--- Provided records Enclosed Below ---
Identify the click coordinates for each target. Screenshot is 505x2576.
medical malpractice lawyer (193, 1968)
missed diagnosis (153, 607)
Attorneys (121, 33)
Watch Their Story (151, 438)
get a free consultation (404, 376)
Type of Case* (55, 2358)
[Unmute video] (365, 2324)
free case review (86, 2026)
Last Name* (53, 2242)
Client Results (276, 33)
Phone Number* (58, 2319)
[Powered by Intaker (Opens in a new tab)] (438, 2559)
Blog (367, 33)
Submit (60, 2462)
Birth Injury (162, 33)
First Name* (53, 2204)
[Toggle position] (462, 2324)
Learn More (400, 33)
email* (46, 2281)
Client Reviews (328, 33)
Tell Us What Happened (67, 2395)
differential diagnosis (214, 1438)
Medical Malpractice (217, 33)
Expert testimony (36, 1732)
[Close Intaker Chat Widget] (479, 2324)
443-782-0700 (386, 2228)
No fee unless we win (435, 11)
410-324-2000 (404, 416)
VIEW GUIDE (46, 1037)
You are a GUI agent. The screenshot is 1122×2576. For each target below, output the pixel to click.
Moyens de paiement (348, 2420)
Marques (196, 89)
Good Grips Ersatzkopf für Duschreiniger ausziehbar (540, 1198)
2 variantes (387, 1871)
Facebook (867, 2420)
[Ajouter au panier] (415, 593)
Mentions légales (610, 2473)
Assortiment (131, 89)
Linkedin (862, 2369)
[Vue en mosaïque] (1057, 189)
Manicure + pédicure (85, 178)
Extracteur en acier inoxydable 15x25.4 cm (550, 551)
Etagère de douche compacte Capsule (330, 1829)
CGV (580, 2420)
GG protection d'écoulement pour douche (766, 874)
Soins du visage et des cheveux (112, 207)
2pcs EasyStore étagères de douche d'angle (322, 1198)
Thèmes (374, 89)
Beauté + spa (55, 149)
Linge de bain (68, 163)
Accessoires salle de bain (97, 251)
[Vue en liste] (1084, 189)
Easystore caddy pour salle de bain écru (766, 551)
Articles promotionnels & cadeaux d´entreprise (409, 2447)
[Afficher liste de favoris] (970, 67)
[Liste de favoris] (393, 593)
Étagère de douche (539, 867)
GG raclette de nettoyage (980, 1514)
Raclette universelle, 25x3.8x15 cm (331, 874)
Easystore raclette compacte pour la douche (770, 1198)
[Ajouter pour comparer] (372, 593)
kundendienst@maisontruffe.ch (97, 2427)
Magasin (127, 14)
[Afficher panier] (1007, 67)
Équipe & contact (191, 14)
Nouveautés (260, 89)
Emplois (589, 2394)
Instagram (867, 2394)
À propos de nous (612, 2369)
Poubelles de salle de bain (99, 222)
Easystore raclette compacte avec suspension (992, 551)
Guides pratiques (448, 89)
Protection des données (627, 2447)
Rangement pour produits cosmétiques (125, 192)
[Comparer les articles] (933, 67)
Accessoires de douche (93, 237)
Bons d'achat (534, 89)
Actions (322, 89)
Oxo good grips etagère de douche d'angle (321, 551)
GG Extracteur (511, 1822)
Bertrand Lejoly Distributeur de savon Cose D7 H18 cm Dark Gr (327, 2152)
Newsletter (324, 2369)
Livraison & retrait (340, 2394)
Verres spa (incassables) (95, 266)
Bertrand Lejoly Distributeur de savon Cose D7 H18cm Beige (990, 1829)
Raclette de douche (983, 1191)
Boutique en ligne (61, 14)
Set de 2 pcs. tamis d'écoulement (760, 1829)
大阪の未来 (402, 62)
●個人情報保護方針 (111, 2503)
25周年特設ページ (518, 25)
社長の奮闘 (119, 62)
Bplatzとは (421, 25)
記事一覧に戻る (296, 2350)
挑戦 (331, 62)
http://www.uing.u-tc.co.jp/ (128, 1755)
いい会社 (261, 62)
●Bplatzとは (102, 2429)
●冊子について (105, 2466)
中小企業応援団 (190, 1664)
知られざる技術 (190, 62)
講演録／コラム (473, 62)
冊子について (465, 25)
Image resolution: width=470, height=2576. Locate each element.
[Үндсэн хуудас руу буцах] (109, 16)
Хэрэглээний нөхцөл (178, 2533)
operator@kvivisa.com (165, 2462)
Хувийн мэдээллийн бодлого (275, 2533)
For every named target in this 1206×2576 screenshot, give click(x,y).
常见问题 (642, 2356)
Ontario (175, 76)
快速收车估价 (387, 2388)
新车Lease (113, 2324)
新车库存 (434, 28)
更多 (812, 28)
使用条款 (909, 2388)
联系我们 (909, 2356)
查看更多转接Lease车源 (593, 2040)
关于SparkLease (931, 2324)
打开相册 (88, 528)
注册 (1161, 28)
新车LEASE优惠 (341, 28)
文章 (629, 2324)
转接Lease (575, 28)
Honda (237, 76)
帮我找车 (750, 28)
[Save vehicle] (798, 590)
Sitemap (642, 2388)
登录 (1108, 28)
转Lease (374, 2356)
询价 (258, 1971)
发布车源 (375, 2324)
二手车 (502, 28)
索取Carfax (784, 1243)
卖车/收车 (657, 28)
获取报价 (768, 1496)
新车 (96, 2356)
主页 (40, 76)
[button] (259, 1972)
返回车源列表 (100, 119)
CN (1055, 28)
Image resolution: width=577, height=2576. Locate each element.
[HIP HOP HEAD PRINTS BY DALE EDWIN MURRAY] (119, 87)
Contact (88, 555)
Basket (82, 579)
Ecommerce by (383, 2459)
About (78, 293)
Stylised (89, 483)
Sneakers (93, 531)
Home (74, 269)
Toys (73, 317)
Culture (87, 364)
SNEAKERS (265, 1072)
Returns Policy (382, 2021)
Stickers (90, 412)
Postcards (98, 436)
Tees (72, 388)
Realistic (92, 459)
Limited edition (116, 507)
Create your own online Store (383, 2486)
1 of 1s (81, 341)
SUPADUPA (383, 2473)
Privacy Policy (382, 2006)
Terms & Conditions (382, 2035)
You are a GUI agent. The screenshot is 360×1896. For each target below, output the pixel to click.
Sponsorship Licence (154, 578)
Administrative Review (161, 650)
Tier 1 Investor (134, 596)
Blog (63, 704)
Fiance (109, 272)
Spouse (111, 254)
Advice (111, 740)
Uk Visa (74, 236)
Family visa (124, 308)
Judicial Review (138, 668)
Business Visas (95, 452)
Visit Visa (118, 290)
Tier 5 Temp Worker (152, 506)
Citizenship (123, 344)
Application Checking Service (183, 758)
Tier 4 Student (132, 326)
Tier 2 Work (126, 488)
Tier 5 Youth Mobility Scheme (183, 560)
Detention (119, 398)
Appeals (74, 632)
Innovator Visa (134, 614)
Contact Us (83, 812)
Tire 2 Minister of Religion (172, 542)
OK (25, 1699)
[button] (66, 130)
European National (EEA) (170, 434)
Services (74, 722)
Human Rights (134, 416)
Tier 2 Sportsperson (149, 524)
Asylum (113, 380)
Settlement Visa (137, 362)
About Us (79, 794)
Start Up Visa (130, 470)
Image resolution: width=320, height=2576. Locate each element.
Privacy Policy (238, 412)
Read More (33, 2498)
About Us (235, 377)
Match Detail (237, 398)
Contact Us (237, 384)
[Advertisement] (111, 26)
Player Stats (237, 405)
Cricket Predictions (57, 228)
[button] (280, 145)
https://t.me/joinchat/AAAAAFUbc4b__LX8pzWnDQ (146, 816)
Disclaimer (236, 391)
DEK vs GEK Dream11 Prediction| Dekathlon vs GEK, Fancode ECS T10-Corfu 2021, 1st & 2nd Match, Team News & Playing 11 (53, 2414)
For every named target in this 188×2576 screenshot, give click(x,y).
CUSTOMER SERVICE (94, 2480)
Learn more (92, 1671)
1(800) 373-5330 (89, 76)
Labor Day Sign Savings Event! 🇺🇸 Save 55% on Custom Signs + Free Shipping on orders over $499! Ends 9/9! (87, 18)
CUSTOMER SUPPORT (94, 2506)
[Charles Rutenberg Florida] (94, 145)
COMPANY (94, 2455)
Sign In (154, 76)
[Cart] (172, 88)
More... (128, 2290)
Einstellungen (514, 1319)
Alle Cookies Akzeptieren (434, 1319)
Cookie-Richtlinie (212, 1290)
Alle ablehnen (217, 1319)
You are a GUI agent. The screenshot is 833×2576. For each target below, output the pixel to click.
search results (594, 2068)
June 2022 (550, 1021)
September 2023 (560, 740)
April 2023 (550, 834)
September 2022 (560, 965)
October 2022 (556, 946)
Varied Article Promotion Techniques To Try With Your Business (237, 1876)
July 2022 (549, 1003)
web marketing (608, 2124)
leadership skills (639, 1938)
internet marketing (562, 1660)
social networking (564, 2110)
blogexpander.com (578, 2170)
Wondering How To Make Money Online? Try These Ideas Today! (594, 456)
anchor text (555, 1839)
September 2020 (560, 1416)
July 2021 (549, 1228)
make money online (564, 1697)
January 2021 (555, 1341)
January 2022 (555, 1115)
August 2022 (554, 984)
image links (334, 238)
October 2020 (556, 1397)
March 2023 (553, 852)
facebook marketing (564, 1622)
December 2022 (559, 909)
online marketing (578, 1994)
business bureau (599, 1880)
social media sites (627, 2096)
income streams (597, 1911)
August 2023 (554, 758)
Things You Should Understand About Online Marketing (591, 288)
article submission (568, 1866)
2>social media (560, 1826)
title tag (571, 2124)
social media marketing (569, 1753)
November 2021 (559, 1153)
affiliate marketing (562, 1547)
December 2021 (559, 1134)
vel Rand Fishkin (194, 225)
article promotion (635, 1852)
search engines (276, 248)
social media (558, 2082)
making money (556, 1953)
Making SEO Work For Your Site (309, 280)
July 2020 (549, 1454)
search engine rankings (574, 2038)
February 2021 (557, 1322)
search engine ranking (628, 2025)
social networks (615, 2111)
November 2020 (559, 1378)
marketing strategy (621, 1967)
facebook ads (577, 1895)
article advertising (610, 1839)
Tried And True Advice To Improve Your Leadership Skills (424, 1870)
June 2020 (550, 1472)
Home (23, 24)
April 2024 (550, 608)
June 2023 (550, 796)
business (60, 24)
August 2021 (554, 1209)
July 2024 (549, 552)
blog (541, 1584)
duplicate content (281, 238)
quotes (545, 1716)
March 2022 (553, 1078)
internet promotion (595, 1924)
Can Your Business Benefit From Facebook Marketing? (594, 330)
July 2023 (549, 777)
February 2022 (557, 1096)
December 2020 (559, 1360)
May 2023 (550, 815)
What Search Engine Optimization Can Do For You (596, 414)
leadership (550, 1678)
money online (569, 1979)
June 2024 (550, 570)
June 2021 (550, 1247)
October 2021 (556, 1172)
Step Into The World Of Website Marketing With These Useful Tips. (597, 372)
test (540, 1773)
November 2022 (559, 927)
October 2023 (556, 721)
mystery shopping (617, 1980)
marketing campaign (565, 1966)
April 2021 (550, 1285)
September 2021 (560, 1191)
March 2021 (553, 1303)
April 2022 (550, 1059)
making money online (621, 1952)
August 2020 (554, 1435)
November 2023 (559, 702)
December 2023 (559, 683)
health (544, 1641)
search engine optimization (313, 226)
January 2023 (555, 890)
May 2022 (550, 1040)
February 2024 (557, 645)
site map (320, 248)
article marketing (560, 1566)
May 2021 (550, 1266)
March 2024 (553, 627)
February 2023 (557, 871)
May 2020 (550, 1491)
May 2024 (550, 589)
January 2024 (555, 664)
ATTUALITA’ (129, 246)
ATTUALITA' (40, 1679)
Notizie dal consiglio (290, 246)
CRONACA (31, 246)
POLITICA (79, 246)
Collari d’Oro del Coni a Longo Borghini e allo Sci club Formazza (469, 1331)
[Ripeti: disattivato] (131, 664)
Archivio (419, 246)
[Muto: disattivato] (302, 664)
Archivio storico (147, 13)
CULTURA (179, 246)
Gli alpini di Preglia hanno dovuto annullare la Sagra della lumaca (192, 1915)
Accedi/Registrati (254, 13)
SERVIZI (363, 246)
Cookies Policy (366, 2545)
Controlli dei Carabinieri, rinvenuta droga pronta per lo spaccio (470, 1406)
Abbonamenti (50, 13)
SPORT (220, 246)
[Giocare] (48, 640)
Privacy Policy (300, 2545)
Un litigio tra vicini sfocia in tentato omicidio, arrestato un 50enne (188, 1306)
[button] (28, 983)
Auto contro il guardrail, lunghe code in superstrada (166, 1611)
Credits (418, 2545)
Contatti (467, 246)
--- End of Enclosed Provided records ---
## [Exercise brief]
Please give back, exactly as it stands above, the stretch from the line with "发布车源 (375, 2324)" through the line with "About (78, 293)", and no line outside it.

## [Written answer]
发布车源 (375, 2324)
二手车 (502, 28)
索取Carfax (784, 1243)
卖车/收车 (657, 28)
获取报价 (768, 1496)
新车 (96, 2356)
主页 (40, 76)
[button] (259, 1972)
返回车源列表 (100, 119)
CN (1055, 28)
Image resolution: width=577, height=2576. Locate each element.
[HIP HOP HEAD PRINTS BY DALE EDWIN MURRAY] (119, 87)
Contact (88, 555)
Basket (82, 579)
Ecommerce by (383, 2459)
About (78, 293)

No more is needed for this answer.